• WORK TO COMPLETE
a) In the passage on the game's geography and politics, which kingdom lies south of the Eastern Territories?
b) Rewrite the records from the line containing "You are a GUI" through the end of the records, inclusive, with "screenshot" changed to "screen capture" and nothing else altered. Leave out the pictures.

• PASSAGE
Since that time, ten thousand years ago, humans have become the dominant race on the planet, controlling four of the major kingdoms or confederacies. In the past fifty years, the Wolfen of the Northern Wilderness have become highly organized, developing a society which now clashes regularly with humans in the Eastern Territories.

Geography and politics 
The game takes place on a single continent and several nearby islands. The extreme south of the world is tropical, having a jungle on the western coast, while the extreme northern portions of the country are subarctic forest. Given the size of the continent (approximately 2,500 miles north to south), this makes the planet slightly larger than Mars. The continent represents only part of the world, but it was revealed in the first edition supplement Island at the Edge of the World that the game setting is surrounded by a large, impenetrable black wall for unknown reasons. Land of the Damned Two: Eternal Torment also revealed that there are other lands on the Palladium world that were not involved in the war against the Old Ones.

Politically, there are several nations and several alliances amongst races. Humans are allied to both elves and dwarves, though those two races still maintain personal hostility because of the Elf–Dwarf War. Humans are in charge of the Western Empire, a decadent empire which lies between the two inland seas of the continent. The Eastern Territories are also called the "Domain of Man" and have a large population of humans as well as elves and some dwarves. Immediately north of the Eastern Territories is the Wolfen Empire which is open to all races, though it is dominated by Wolfen and is somewhat suspicious of humans due to long-running conflicts with the Eastern Territories over some disputed land. To the south of the Eastern Territories is the predominantly human kingdom of Timiro. In between the Western Empire and the Eastern Territories lies the Old Kingdom, the former center of elven civilization, now populated by large numbers of orcs, ogres, and similar monsters. South of the Old Kingdom is the giant-run kingdom of Mount Nimro, which is centered around two volcanoes. West of Mount Nimro is the Land of the South Winds, of which only sketchy information has been presented, and the Baalgor Wastelands, created at the very end of the Elf–Dwarf War as the result of a catastrophic dwarven attack which destroyed the elven capital. Southwest of the Baalgor Wastelands and west of the Land of the South Winds are the Yin-Sloth Jungles.

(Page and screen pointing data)
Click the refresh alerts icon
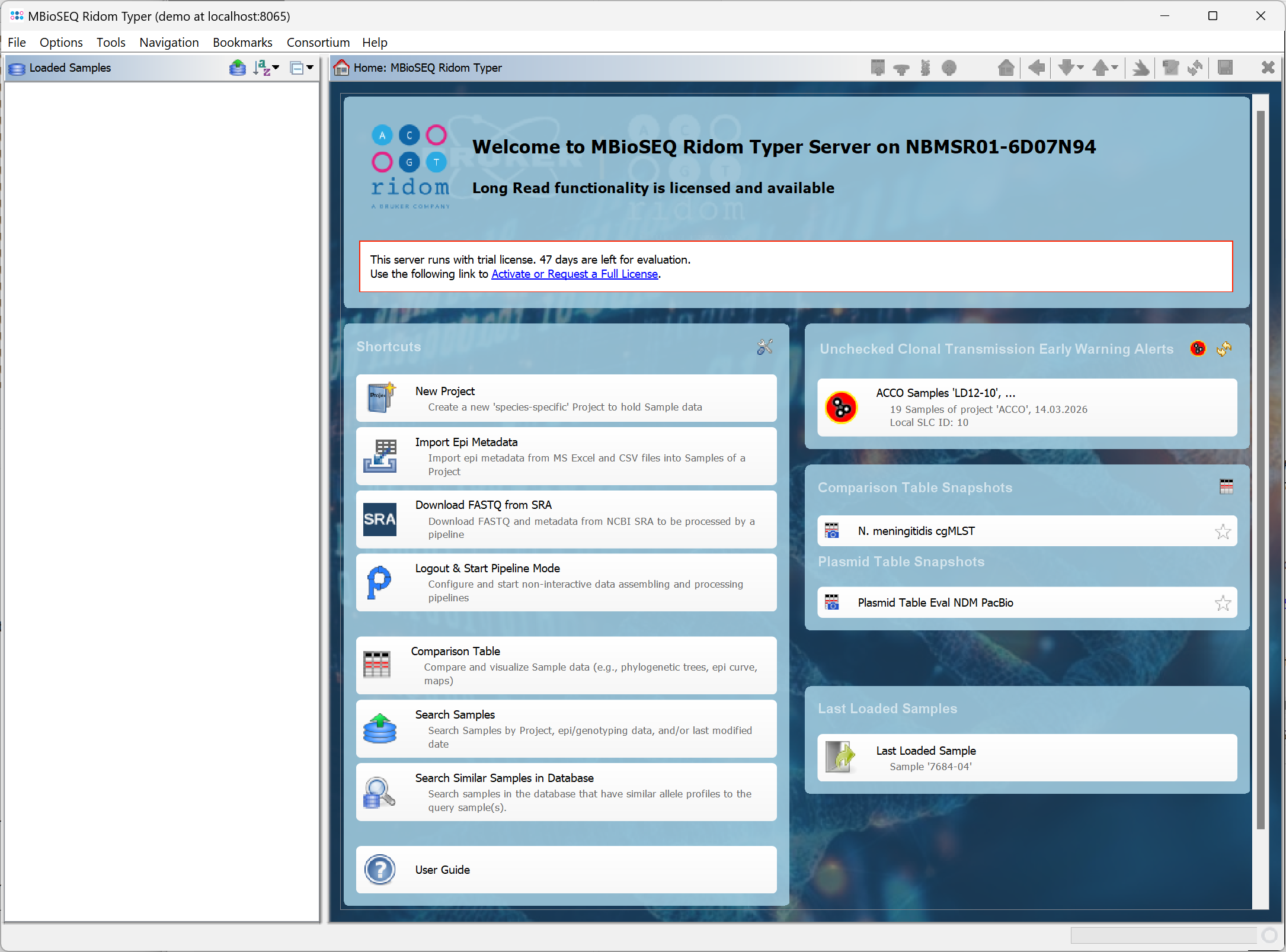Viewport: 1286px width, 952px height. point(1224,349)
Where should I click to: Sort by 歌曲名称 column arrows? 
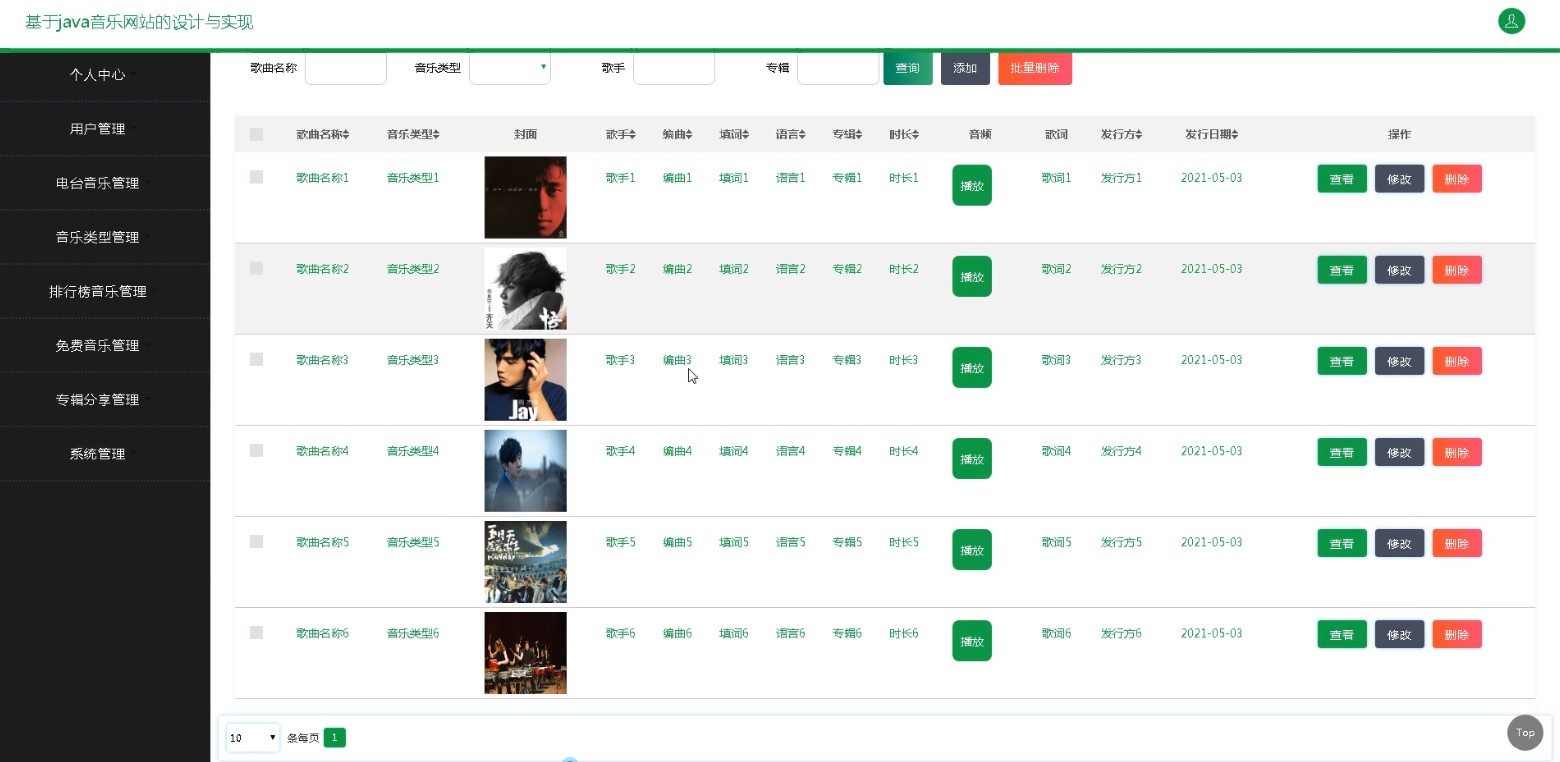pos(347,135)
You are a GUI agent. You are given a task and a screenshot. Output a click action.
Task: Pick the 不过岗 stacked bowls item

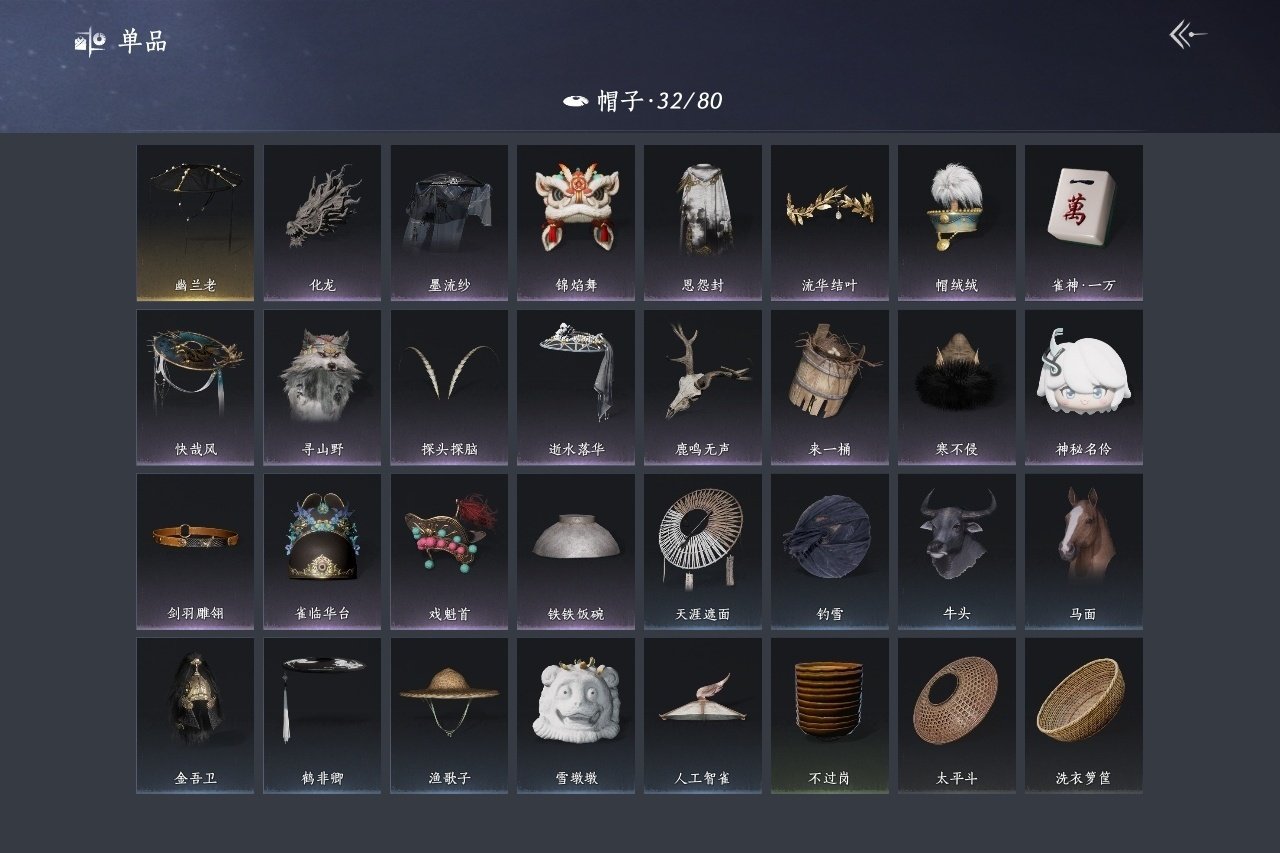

• SET OF ANSWERS
a) The predominantly human kingdom of Timiro.

b)
You are a GUI agent. You are given a task and a screen capture. Output a click action.
Task: Pick the 不过岗 stacked bowls item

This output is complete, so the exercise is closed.